Exercise details.
Make an exact reproduction of all the data.

Data extracts.
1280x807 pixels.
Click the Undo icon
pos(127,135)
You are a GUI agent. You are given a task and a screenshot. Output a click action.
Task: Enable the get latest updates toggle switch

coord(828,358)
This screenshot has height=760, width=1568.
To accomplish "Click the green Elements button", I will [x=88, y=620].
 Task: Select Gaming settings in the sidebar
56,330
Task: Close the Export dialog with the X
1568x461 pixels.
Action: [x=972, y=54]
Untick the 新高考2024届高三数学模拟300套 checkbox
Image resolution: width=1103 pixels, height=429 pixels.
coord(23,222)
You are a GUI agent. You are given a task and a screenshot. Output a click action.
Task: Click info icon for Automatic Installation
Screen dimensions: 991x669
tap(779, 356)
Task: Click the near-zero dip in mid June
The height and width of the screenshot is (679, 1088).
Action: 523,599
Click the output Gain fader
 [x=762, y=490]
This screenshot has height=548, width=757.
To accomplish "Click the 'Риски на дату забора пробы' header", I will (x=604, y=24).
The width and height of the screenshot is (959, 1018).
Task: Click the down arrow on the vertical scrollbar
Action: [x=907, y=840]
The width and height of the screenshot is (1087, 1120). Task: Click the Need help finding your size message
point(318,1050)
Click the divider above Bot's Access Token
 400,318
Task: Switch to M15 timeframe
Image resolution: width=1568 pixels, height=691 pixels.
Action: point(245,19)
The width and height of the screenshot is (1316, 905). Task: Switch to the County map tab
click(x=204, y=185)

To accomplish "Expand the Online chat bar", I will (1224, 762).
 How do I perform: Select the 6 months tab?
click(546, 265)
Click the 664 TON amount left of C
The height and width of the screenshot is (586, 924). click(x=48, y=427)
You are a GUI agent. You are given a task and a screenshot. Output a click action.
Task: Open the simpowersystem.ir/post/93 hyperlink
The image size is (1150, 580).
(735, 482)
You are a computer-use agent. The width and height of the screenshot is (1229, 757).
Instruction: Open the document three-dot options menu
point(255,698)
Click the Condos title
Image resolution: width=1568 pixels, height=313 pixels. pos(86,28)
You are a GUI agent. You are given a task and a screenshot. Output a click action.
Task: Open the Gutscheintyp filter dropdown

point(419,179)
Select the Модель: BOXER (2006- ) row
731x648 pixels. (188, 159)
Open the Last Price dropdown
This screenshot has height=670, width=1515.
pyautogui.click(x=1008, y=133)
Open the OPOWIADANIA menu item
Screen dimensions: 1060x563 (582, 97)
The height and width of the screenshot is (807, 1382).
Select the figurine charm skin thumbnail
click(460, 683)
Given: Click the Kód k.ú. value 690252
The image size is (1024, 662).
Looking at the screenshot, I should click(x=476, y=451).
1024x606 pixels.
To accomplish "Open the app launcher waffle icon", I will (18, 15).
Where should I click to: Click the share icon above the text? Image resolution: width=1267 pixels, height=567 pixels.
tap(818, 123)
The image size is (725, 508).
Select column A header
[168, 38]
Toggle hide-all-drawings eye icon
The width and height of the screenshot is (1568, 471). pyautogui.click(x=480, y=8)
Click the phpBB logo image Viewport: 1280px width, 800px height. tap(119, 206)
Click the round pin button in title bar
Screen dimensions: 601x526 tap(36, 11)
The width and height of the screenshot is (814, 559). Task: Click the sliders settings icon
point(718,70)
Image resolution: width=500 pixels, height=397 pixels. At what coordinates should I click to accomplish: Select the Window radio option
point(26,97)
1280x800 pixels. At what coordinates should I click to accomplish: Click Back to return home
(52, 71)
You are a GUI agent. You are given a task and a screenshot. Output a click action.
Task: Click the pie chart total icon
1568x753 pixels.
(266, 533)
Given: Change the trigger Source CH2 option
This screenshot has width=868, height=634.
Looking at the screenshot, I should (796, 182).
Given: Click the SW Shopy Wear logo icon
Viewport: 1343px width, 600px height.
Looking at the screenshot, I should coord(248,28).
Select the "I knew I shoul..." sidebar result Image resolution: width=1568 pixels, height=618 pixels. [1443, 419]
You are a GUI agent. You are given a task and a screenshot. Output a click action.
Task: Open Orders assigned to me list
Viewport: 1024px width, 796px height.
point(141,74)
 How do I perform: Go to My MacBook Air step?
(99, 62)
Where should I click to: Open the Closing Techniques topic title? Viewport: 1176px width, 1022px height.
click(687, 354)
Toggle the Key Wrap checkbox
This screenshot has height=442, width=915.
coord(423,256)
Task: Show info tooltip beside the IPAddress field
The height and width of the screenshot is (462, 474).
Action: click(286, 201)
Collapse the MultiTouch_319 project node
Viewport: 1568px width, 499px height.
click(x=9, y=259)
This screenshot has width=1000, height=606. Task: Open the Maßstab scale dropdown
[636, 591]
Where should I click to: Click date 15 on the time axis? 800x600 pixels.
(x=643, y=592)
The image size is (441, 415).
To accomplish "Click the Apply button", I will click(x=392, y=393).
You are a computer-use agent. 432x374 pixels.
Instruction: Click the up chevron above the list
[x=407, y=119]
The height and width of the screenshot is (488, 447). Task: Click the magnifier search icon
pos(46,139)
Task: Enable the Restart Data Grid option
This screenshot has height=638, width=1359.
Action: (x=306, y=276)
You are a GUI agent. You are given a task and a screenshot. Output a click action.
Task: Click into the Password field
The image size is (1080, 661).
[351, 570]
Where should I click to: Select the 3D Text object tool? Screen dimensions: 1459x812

Solved exercise.
1280x807 pixels.
Click the Undo icon
pos(127,135)
You are a GUI agent. You are given a task and a screenshot. Output a click action.
Task: Enable the get latest updates toggle switch

coord(828,358)
This screenshot has height=760, width=1568.
To accomplish "Click the green Elements button", I will [x=88, y=620].
 Task: Select Gaming settings in the sidebar
56,330
Task: Close the Export dialog with the X
1568x461 pixels.
Action: [x=972, y=54]
Untick the 新高考2024届高三数学模拟300套 checkbox
Image resolution: width=1103 pixels, height=429 pixels.
coord(23,222)
You are a GUI agent. You are given a task and a screenshot. Output a click action.
Task: Click info icon for Automatic Installation
Screen dimensions: 991x669
tap(779, 356)
Task: Click the near-zero dip in mid June
The height and width of the screenshot is (679, 1088).
Action: 523,599
Click the output Gain fader
 [x=762, y=490]
This screenshot has height=548, width=757.
To accomplish "Click the 'Риски на дату забора пробы' header", I will (x=604, y=24).
The width and height of the screenshot is (959, 1018).
Task: Click the down arrow on the vertical scrollbar
Action: [x=907, y=840]
The width and height of the screenshot is (1087, 1120). Task: Click the Need help finding your size message
point(318,1050)
Click the divider above Bot's Access Token
 400,318
Task: Switch to M15 timeframe
Image resolution: width=1568 pixels, height=691 pixels.
Action: point(245,19)
The width and height of the screenshot is (1316, 905). Task: Switch to the County map tab
click(x=204, y=185)

To accomplish "Expand the Online chat bar", I will (1224, 762).
 How do I perform: Select the 6 months tab?
click(546, 265)
Click the 664 TON amount left of C
The height and width of the screenshot is (586, 924). click(x=48, y=427)
You are a GUI agent. You are given a task and a screenshot. Output a click action.
Task: Open the simpowersystem.ir/post/93 hyperlink
The image size is (1150, 580).
(735, 482)
You are a computer-use agent. The width and height of the screenshot is (1229, 757).
Instruction: Open the document three-dot options menu
point(255,698)
Click the Condos title
Image resolution: width=1568 pixels, height=313 pixels. pos(86,28)
You are a GUI agent. You are given a task and a screenshot. Output a click action.
Task: Open the Gutscheintyp filter dropdown

point(419,179)
Select the Модель: BOXER (2006- ) row
731x648 pixels. (188, 159)
Open the Last Price dropdown
This screenshot has height=670, width=1515.
pyautogui.click(x=1008, y=133)
Open the OPOWIADANIA menu item
Screen dimensions: 1060x563 (582, 97)
The height and width of the screenshot is (807, 1382).
Select the figurine charm skin thumbnail
click(460, 683)
Given: Click the Kód k.ú. value 690252
The image size is (1024, 662).
Looking at the screenshot, I should click(x=476, y=451).
1024x606 pixels.
To accomplish "Open the app launcher waffle icon", I will (18, 15).
Where should I click to: Click the share icon above the text? Image resolution: width=1267 pixels, height=567 pixels.
tap(818, 123)
The image size is (725, 508).
Select column A header
[168, 38]
Toggle hide-all-drawings eye icon
The width and height of the screenshot is (1568, 471). pyautogui.click(x=480, y=8)
Click the phpBB logo image Viewport: 1280px width, 800px height. tap(119, 206)
Click the round pin button in title bar
Screen dimensions: 601x526 tap(36, 11)
The width and height of the screenshot is (814, 559). Task: Click the sliders settings icon
point(718,70)
Image resolution: width=500 pixels, height=397 pixels. At what coordinates should I click to accomplish: Select the Window radio option
point(26,97)
1280x800 pixels. At what coordinates should I click to accomplish: Click Back to return home
(52, 71)
You are a GUI agent. You are given a task and a screenshot. Output a click action.
Task: Click the pie chart total icon
1568x753 pixels.
(266, 533)
Given: Change the trigger Source CH2 option
This screenshot has width=868, height=634.
Looking at the screenshot, I should (796, 182).
Given: Click the SW Shopy Wear logo icon
Viewport: 1343px width, 600px height.
Looking at the screenshot, I should coord(248,28).
Select the "I knew I shoul..." sidebar result Image resolution: width=1568 pixels, height=618 pixels. [1443, 419]
You are a GUI agent. You are given a task and a screenshot. Output a click action.
Task: Open Orders assigned to me list
Viewport: 1024px width, 796px height.
point(141,74)
 How do I perform: Go to My MacBook Air step?
(99, 62)
Where should I click to: Open the Closing Techniques topic title? Viewport: 1176px width, 1022px height.
click(687, 354)
Toggle the Key Wrap checkbox
This screenshot has height=442, width=915.
coord(423,256)
Task: Show info tooltip beside the IPAddress field
The height and width of the screenshot is (462, 474).
Action: click(286, 201)
Collapse the MultiTouch_319 project node
Viewport: 1568px width, 499px height.
click(x=9, y=259)
This screenshot has width=1000, height=606. Task: Open the Maßstab scale dropdown
[636, 591]
Where should I click to: Click date 15 on the time axis? 800x600 pixels.
(x=643, y=592)
The image size is (441, 415).
To accomplish "Click the Apply button", I will click(x=392, y=393).
You are a computer-use agent. 432x374 pixels.
Instruction: Click the up chevron above the list
[x=407, y=119]
The height and width of the screenshot is (488, 447). Task: Click the magnifier search icon
pos(46,139)
Task: Enable the Restart Data Grid option
This screenshot has height=638, width=1359.
Action: (x=306, y=276)
You are a GUI agent. You are given a task and a screenshot. Output a click action.
Task: Click into the Password field
The image size is (1080, 661).
[351, 570]
Where should I click to: Select the 3D Text object tool? Screen dimensions: 1459x812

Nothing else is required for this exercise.